To grow up in a family without brothers was, for me, to grow up without gender division. Of course we were told to 'cross our ankles like ladies,' but we were never told not to help our father with his woodworking, or spend our time watching his work on the family cars. We three girls spent equal time playing outside and baking cookies, and we loved it. Of course, with three girls, one sister had stronger inclinations toward the technical, male-dominated fields than the other two, but each of us excelled in certain 'boy' tasks. It became clear very early on, that we were the equals of men in each of our respective talents.
As I left the warm cocoon of my home, middle school, high school, and college taught me that my happily equal house was an outlier. I, as well as the rest of my gender, have had to battle preconceptions that have supported the conclusion that the feminine require the authority and superiority of the other sex.

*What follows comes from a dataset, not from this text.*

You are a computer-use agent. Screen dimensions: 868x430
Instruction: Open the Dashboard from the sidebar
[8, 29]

But, as I look towards my coming marriage, I begin to consider the children we'll have, God-willing. I think of my darling little niece and the gender biases she'll face if she decides to be an engineer or a computer programmer or the ones she'll face even if she doesn't choose a male dominated field. She will be forced to go toe-to-toe with those who will call her the 'weaker' sex, those who will try to impose their own will on her because of her femininity, and she, with all of her fire, will struggle beneath generations of systemic oppression.

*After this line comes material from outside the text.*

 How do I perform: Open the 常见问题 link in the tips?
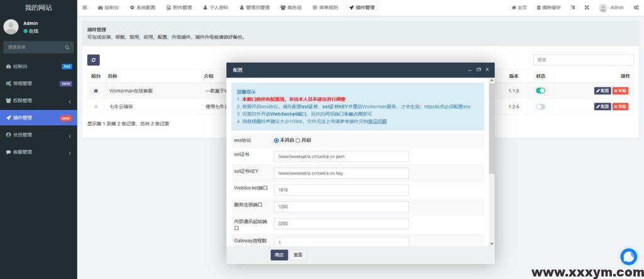(x=377, y=121)
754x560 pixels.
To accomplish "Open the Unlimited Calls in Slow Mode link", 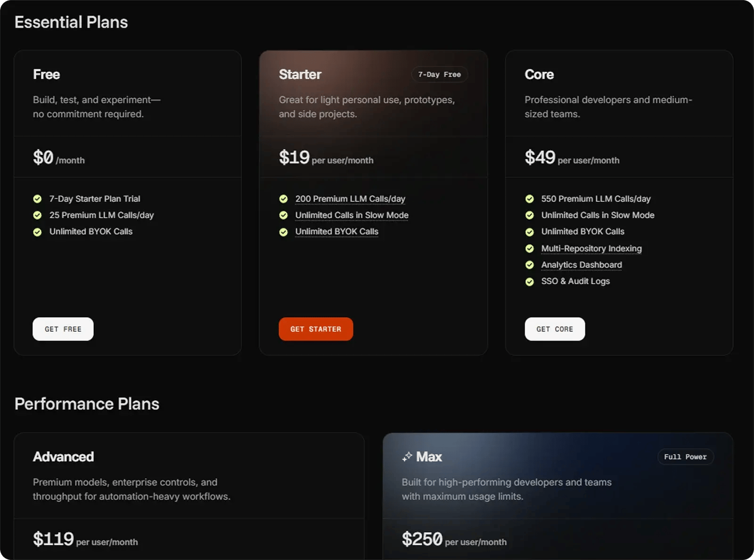I will [351, 215].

My prayer for her and any other nieces, daughters, or granddaughters I might one day have, is this: That all of their fierceness and tenderness, given by God, would keep them from faltering beneath this crushing weight.
My prayer for our generation of women is this: that we might pave the way for these younger girls to become strong women, when society proclaims so many falsehoods about our women who choose to resist. It is a broken woman who insists that women should overpower the male, just as it is a broken man that imposes his will on those he is intended to support and cherish.

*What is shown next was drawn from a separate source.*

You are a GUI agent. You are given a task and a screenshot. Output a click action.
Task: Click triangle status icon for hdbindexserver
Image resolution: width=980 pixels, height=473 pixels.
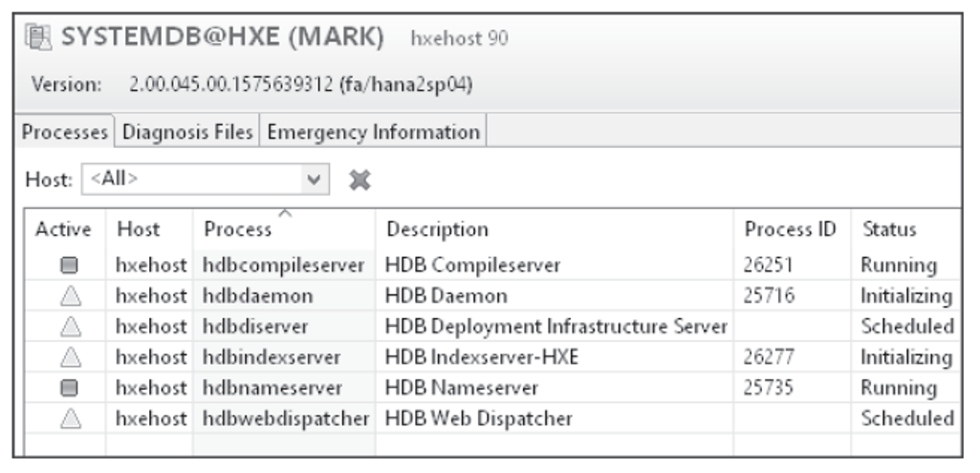[x=71, y=356]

I must also consider my dear little nephews, gentle, sweet, and not imbued with any of the social misconceptions about women. I will watch them grow into fine young men, guided by loving parents who understand equality, and I will watch them defend this equality for their sisters and cousins. This is what a strong man looks like; someone unafraid to challenge their own superior social position in order to defend what is right.
For that reason, I say the future isn't female; the future is for equality. Yes, I recognize that 'the future is female' isn't intended to degrade men, but look at that syntax. It seems possible that the very words we intend to use to promote our equality are perhaps attacking the opposite sex in the same way that we women have been for the majority of recent history.
Is it not our responsibility to be, not petty girls, intent on revenge, but strong women, intent on equality? If we perpetrate the same atrocious attitudes that we have been subject to, then we are truly not mature women.
So please, as much as the oppression we face wounds us, more than words can say, let's be women capable of the strength necessary to forgive and better our whole world, not plunge it into another era of gender division and oppression.